- _BRANO FORNITO_:
++++++++++++++++++++
3.1. Il decreto di acquisizione sanante non è l’unica modalità idonea a determinare la perdita del diritto di proprietà, ove un bene privato venga utilizzato senza titolo dall’amministrazione, mediante la realizzazione di un’opera pubblica. Ancorché sia vero che l'azione risarcitoria in tal caso esercitata non possa più basarsi sull’affermata esistenza di un meccanismo normativo che collega il trasferimento della proprietà al fatto materiale della realizzazione dell’opera, come era la c.d. accessione invertita, a fronte della piena disponibilità delle facoltà economiche e patrimoniali dei soggetti privati, la “rinuncia” al diritto di proprietà immobiliare trova piena cittadinanza nel sistema generale civilistico, senza incontrare alcun significativo ostacolo di ordine letterale o sistematico. 
3.2. Ove un bene privato venga utilizzato senza titolo dall’amministrazione, mediante la realizzazione di un’opera pubblica, l'ammissibilità di una domanda risarcitoria per equivalente, in luogo di quella in forma specifica, trova conferma nella giurisprudenza della Cassazione in materia di occupazione “usurpativa”, formatasi proprio in relazione a quelle fattispecie in cui, diversamente dai casi di occupazione appropriativa, permane il diritto del proprietario ad ottenere la restituzione del bene e la reintegrazione in forma specifica, nonostante l’intervenuta realizzazione materiale dell’opera pubblica. In questi casi, la domanda di risarcimento del danno per equivalente si accompagna, esplicitamente o implicitamente, alla formale dichiarazione della rinuncia al diritto di proprietà, sospensivamente condizionata all’accoglimento dell’azione proposta dinanzi al giudice (sull’abdicazione del diritto dominicale per effetto della domanda risarcitoria, vd. anche CGA, 10 novembre 2010 n. 1410).
++++++++++++++++++++
- _DATI REGISTRATI_:

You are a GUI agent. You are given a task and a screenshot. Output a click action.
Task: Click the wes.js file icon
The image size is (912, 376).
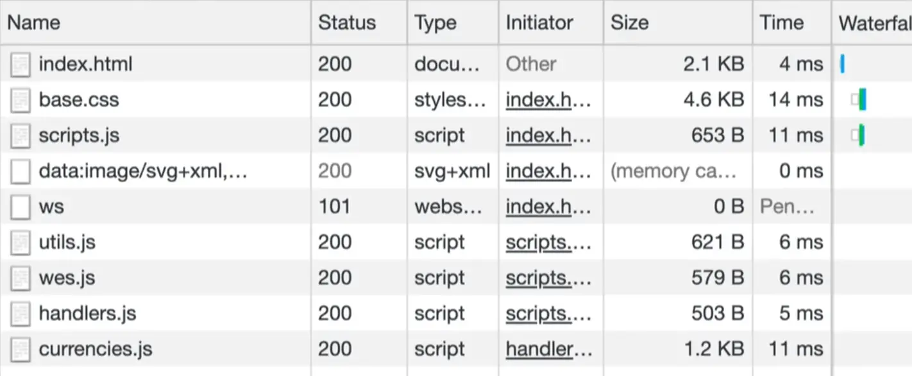coord(21,278)
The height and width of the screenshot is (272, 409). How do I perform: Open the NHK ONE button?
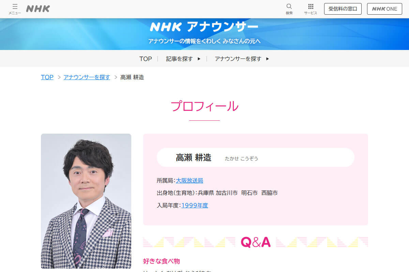point(384,9)
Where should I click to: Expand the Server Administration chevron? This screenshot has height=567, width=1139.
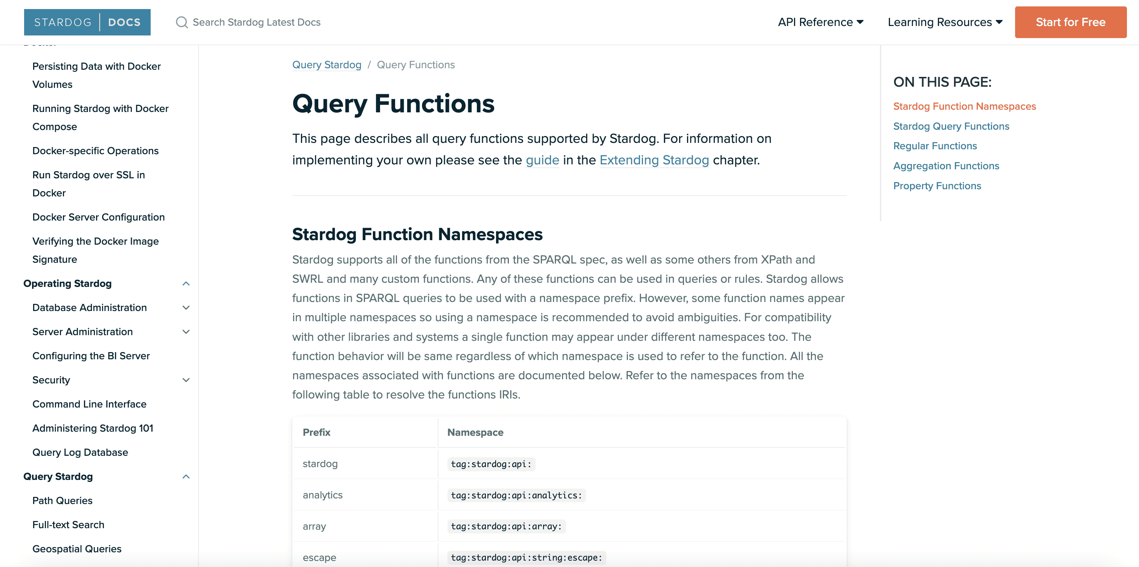(x=186, y=332)
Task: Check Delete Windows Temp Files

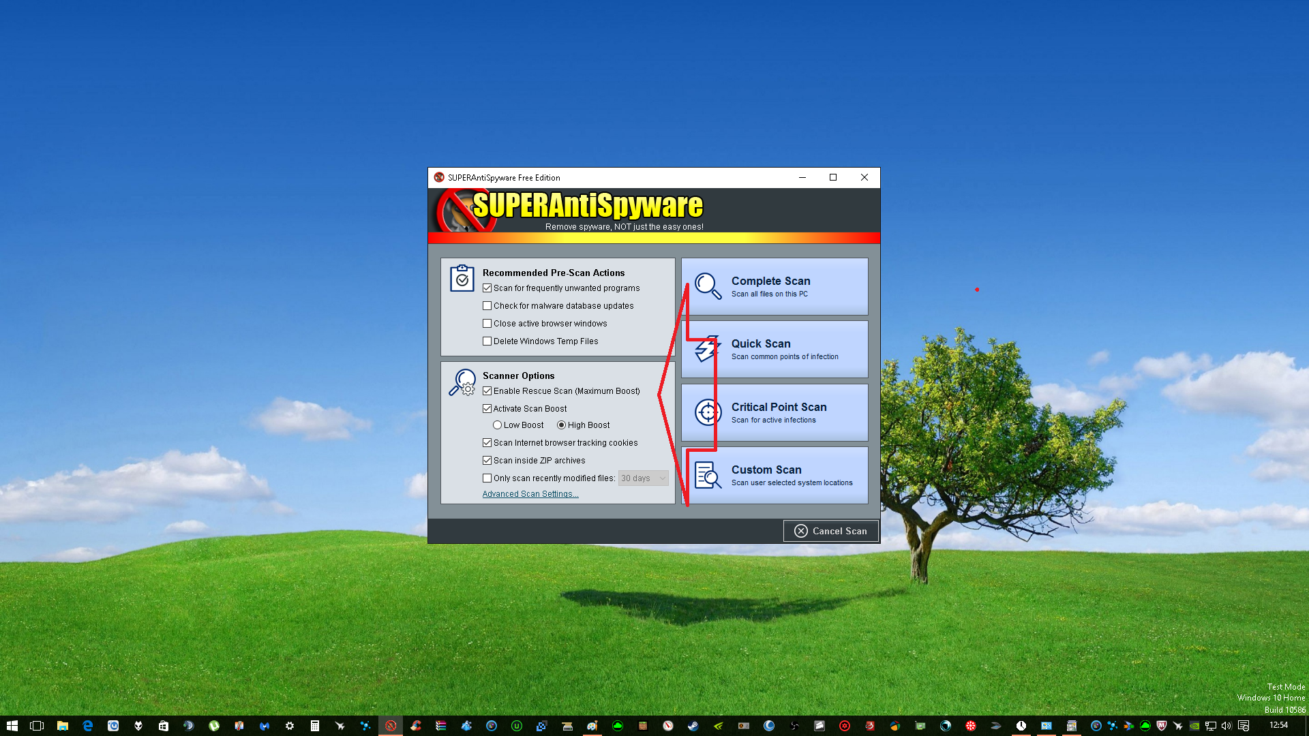Action: pos(487,341)
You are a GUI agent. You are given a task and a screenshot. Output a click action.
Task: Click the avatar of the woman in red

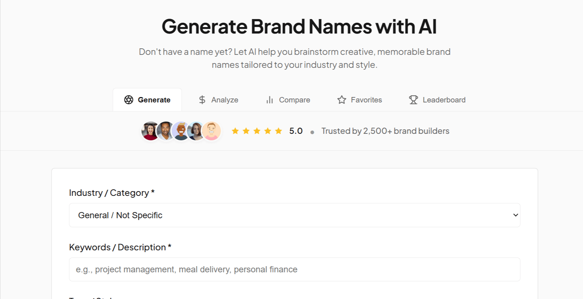(150, 131)
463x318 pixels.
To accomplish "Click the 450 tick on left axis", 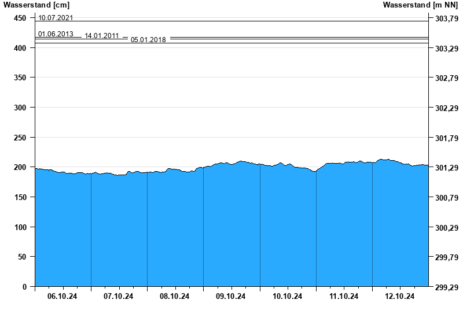I will [20, 18].
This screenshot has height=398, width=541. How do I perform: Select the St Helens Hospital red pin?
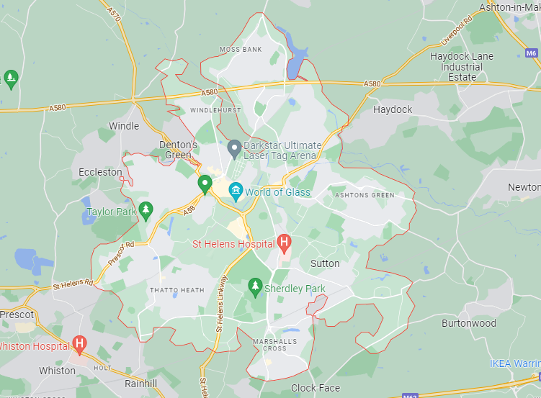point(284,243)
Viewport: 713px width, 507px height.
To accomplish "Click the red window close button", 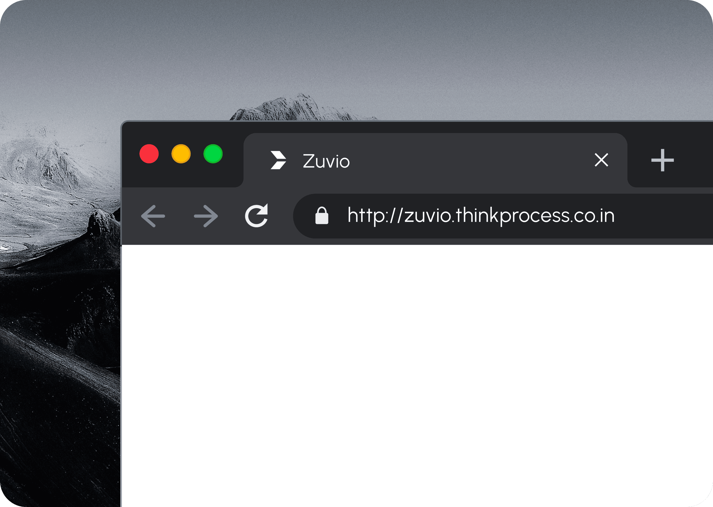I will (149, 154).
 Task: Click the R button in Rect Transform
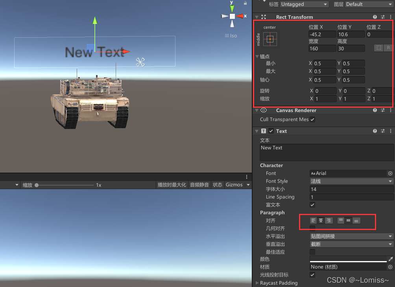[388, 48]
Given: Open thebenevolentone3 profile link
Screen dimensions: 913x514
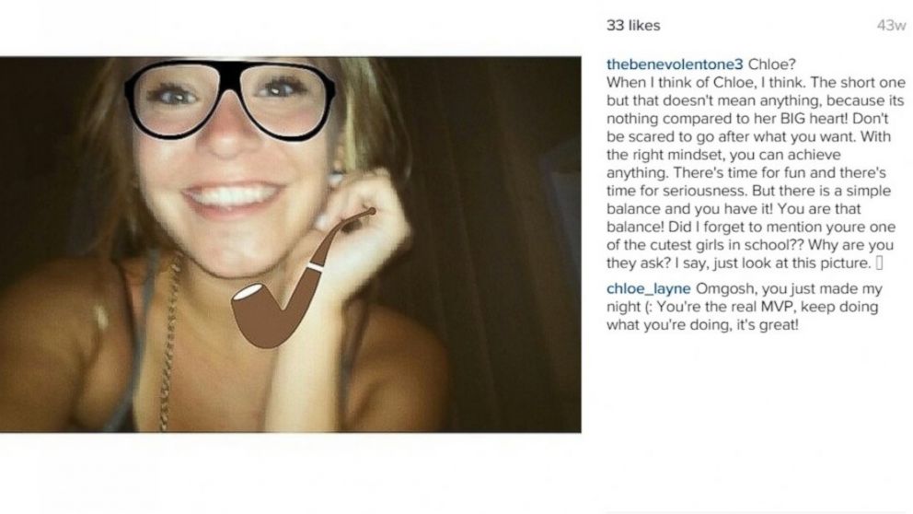Looking at the screenshot, I should point(675,64).
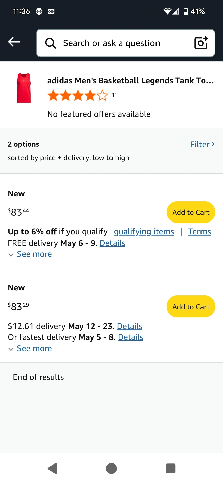
Task: View Details for $12.61 delivery
Action: [130, 326]
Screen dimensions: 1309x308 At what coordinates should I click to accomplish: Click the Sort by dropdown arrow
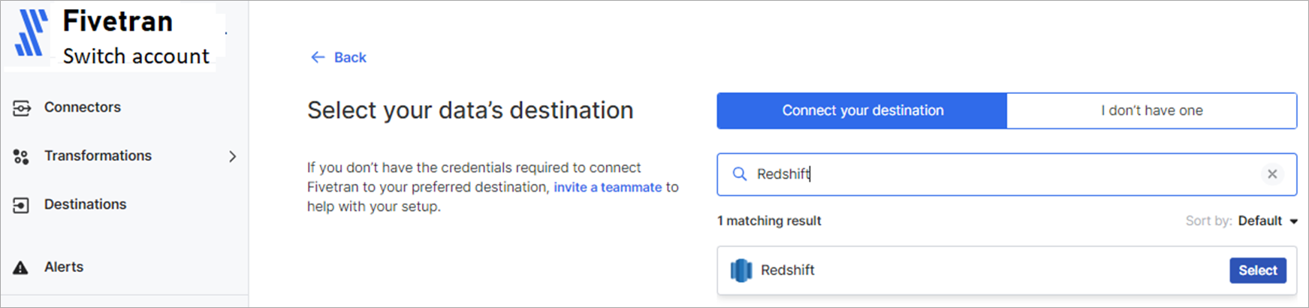(1294, 222)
++++++++++++++++++++
- _DESCRIZIONE DEL PROBLEMA_:
Riprendi il brano sulla rinuncia al diritto di proprietà e proseguilo a partire dall'ultima frase.

- _RISULTATO_:
4. (segue): valore della rinuncia nella vigenza dell’art. 42 bis d.P.R. n. 327/2001.
4.1. L’art. 43, prima, o il 42 bis d.P.R. n. 327/2001 non contemplano, espressamente, un solo modo attraverso cui può verificarsi la perdita del diritto di proprietà dell’interessato, connessa alla realizzazione di un bene per finalità di interesse pubblico: l’adozione del provvedimento di acquisizione sanante, subordinato alla valutazione discrezionale dell’amministrazione. Se lo scopo palese della disposizione - sul quale vi è totale consenso tanto in dottrina quanto in giurisprudenza - è quello di cancellare dall’ordinamento il modo di acquisto “automatico” dell’occupazione appropriativa, giudicato incompatibile con il sistema di protezione della proprietà provata, essa però non ha inteso affatto eliminare una forma di tutela ulteriore del privato, attivata spontaneamente dal soggetto interessato e agevolmente ricavabile dai principi del risarcimento del danno per equivalente, sempre ammesso dal codice civile.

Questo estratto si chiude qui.